Aku tergesa-gesa keluar dari kamar dengan baju yang dikeluarkan serta dasi biru belum aku pasang dan sepertinya pagi ini aku bangun lebih siang daripada hari biasanya dimana saat aku sampai ruang makan, aku tak lagi menjumpai ayah sarapan. Ku palingkan sedikit pandangan mata ini lalu mataku langsung menangkap sosok ibu yang baru saja dari dapur habis mencuci piring lengkap dengan pakaian cokelat PNS nya serta Jilbab minimalis yang senada.
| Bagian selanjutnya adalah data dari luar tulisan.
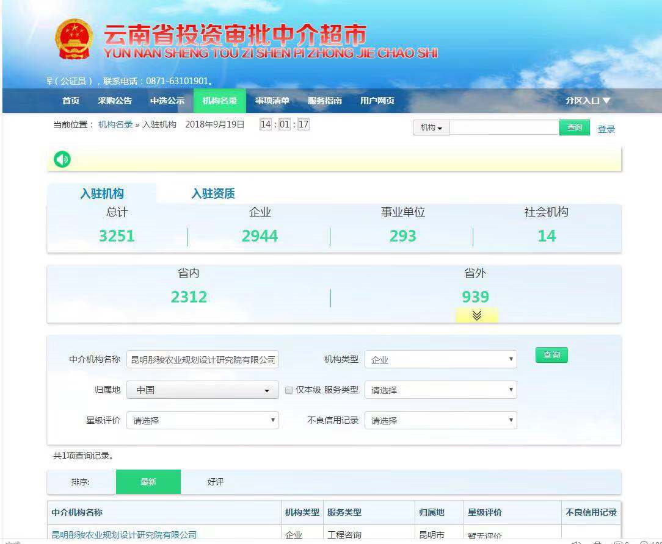Open the 星级评价 dropdown

[x=202, y=420]
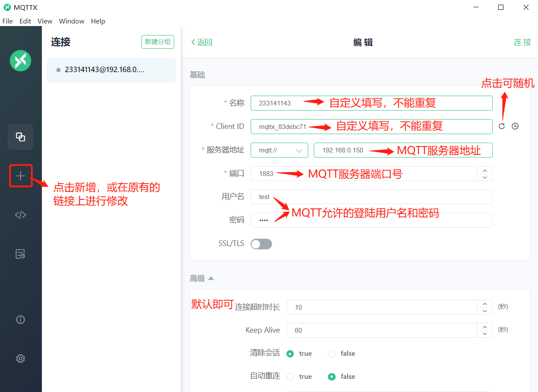Click the Connect (连接) button

[522, 42]
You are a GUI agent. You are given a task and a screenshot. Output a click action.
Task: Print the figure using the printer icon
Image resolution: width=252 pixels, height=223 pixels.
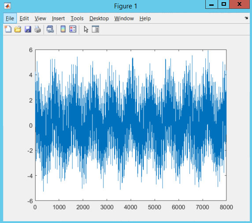[x=37, y=29]
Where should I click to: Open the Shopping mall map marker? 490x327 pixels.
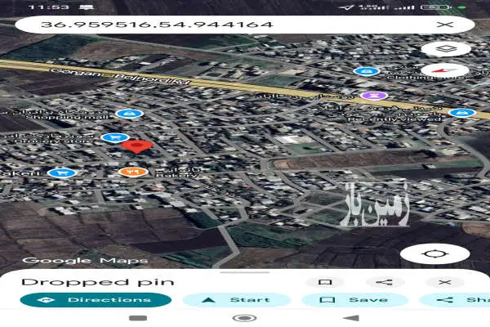129,114
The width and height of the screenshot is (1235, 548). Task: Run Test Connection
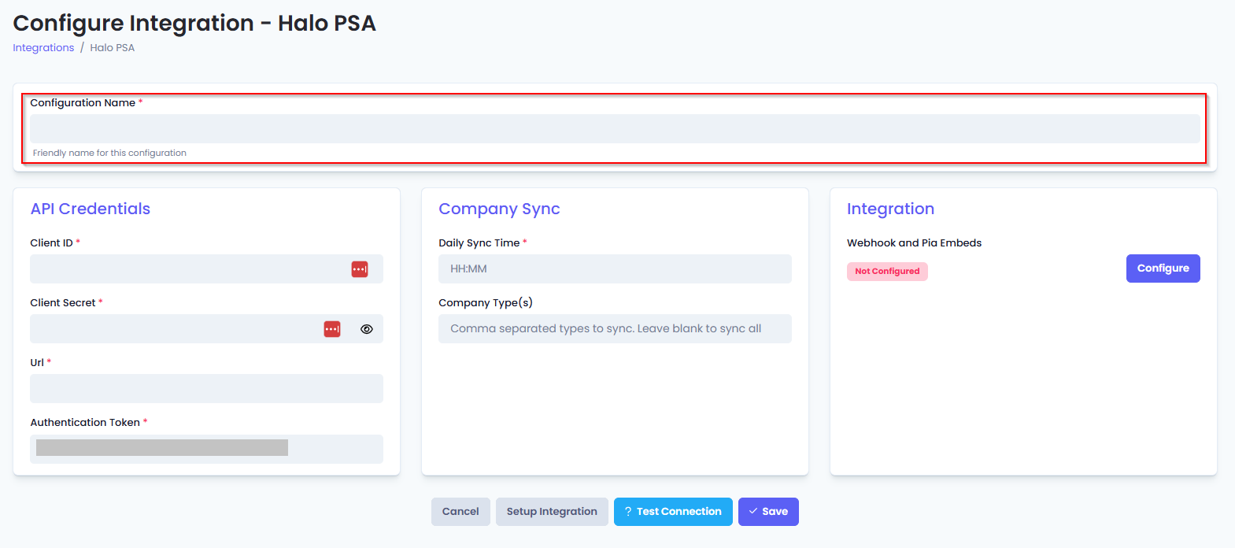click(672, 512)
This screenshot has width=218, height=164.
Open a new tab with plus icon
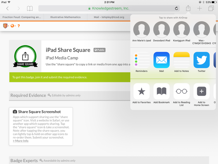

Dalam hati aku bergumam gemas melihat ibuku. Sungguh beruntungnya diriku bisa memiliki ibu sepertinya, pagi-pagi sudah dikasih sarapan berupa pemandangan yang bikin melek mata. Payudaranya yang sekal itu tercetak bulat dengan jelas di balik seragam yang ia pakai. Rasanya jika aku menjadi ayah, aku akan memeluknya dari belakang dan kedua tanganku ini meraih bukit kembarnya itu lalu meremasnya. Sialan! Membayangkan saja sudah membuat kontolku mengeras!

"kebiasaan kan kalo bangun kesiangan", ujar ibu saat diriku hanya berdiri mematung melihatnya.

"hey! Pagi-pagi sudah kesambet kamu. Ini sarapan dulu biar fokus belajarnya sama biar kuat staminanya kalo dihukum". Ya sudah biasa juga aku dihukum karena kesiangan masuk. Ibuku bukannya masa bodo, ia sudah memarahiku berulang kali tapi sepertinya ibu sudah mulai capek jadinya omelannya pun sudah mulai tak ia keluarkan.